§ **DATA PROVIDED**:
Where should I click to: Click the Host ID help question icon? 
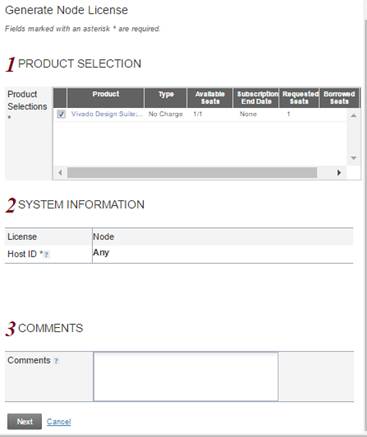46,255
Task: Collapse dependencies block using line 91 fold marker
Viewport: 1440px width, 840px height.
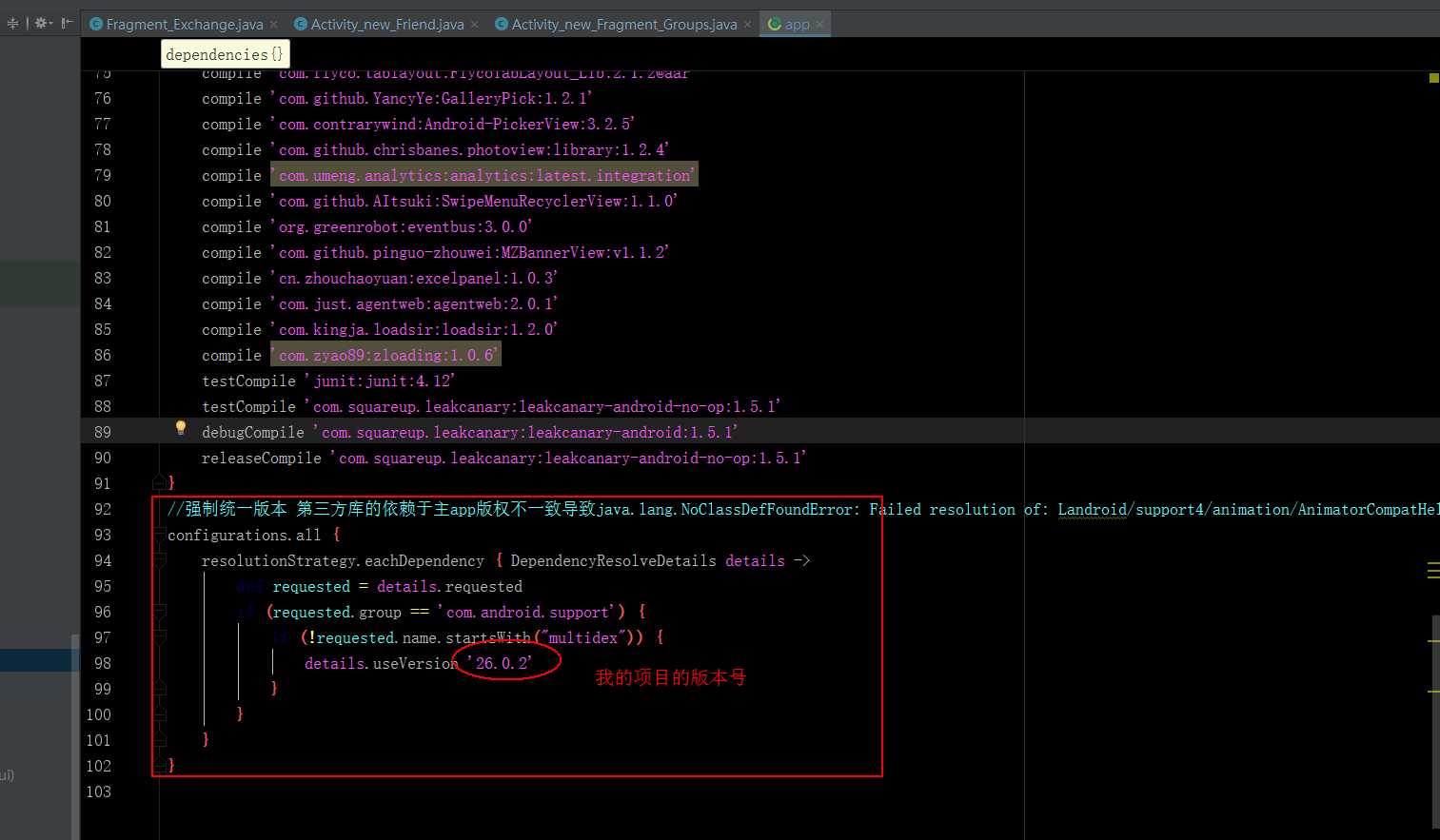Action: [x=160, y=483]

§ **YOUR TASK**:
All the records need to be retyped word for word, except for the pictures.

§ **YOUR SOLUTION**:
Where should I click to: Click the Host ID help question icon? 
46,255
Task: Collapse dependencies block using line 91 fold marker
Viewport: 1440px width, 840px height.
Action: [x=160, y=483]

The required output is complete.